Methods: An incremental C/E and C/U analysis of L-Tx, compared with the waiting list (WL), was carried out on 124 patients accepted into the Quebec L-Tx WL (1997-2001). Survival was presented in mean life-years (LYs). Utility, assessed with the standard gamble, was used in computing the quality-adjusted life-years (QALY). Different person-time experiences were simulated. Costs (95% confidence interval), in US dollars, were discounted at 5%.

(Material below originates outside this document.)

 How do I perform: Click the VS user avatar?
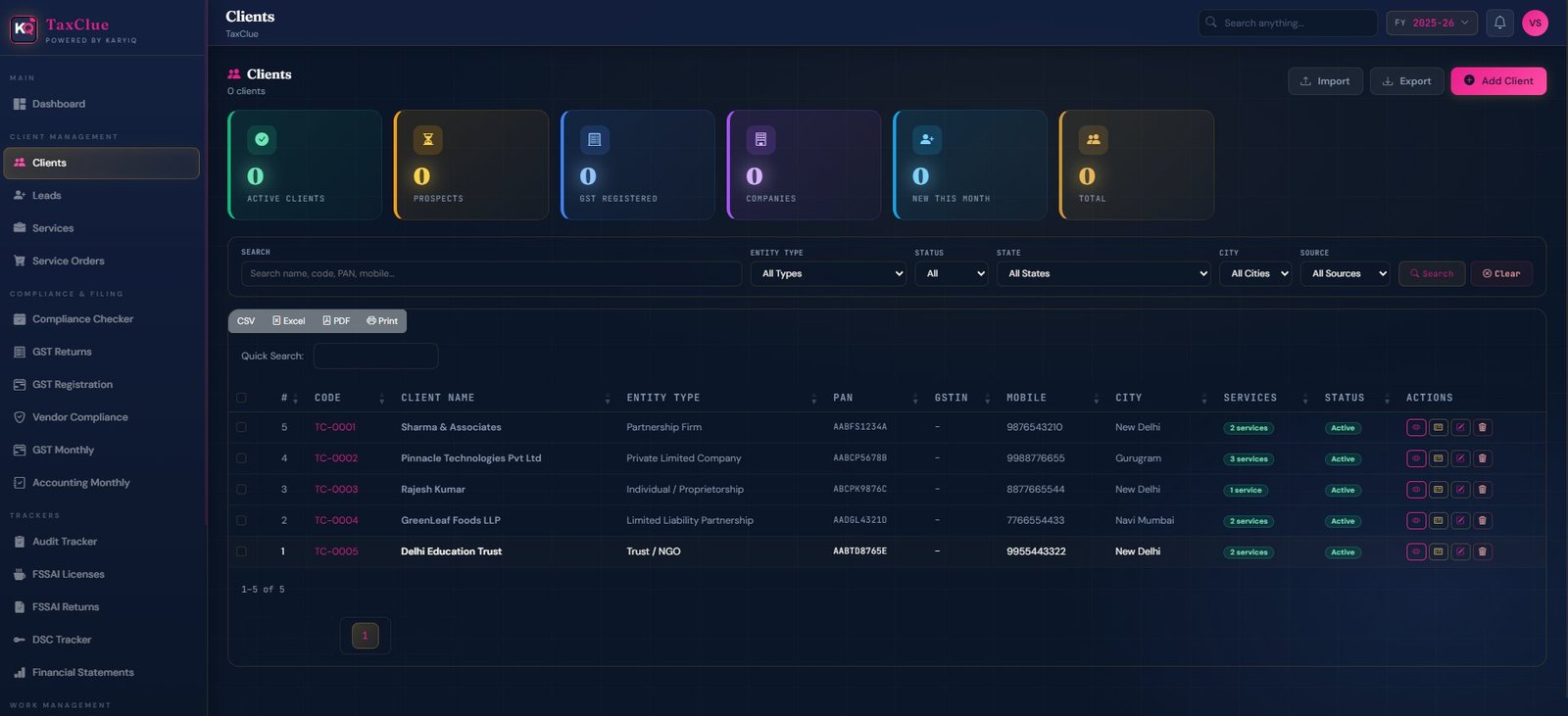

Results: The mean LYs and QALYs gained were 0.57 (0.36-0.78) and 0.62 (0.36-0.78), respectively. The cost per patient without Tx was 1102 dollars (856 dollars-1348 dollars) per month. The L-Tx program induced a screening cost of 6208 dollars per patient. The cost of the L-Tx procedure (n = 91) was 31,815 dollars (25,301 dollars-44,816 dollars). The post-Tx cost per month in the first, second, third, and fourth year was 1809 dollars dollars (1187 dollars-2446 dollars), 1060 dollars (703 dollars-1478 dollars), 1128 dollars (519 dollars-1735 dollars), and 626 dollars (495 dollars-758 dollars), respectively. The projected C/E and C/U of the L-Tx program, assessed on the basis of pre- and post-Tx extrapolations, reached 40,048 dollars and 46,631 dollars, respectively.
Conclusions: L-Tx in this Canadian setting yielded a benefit in mean LYs and QALYs gained. Although the program is expensive, the C/E and C/U ratios for some patient groups prove to be an acceptable cost for the benefits observed.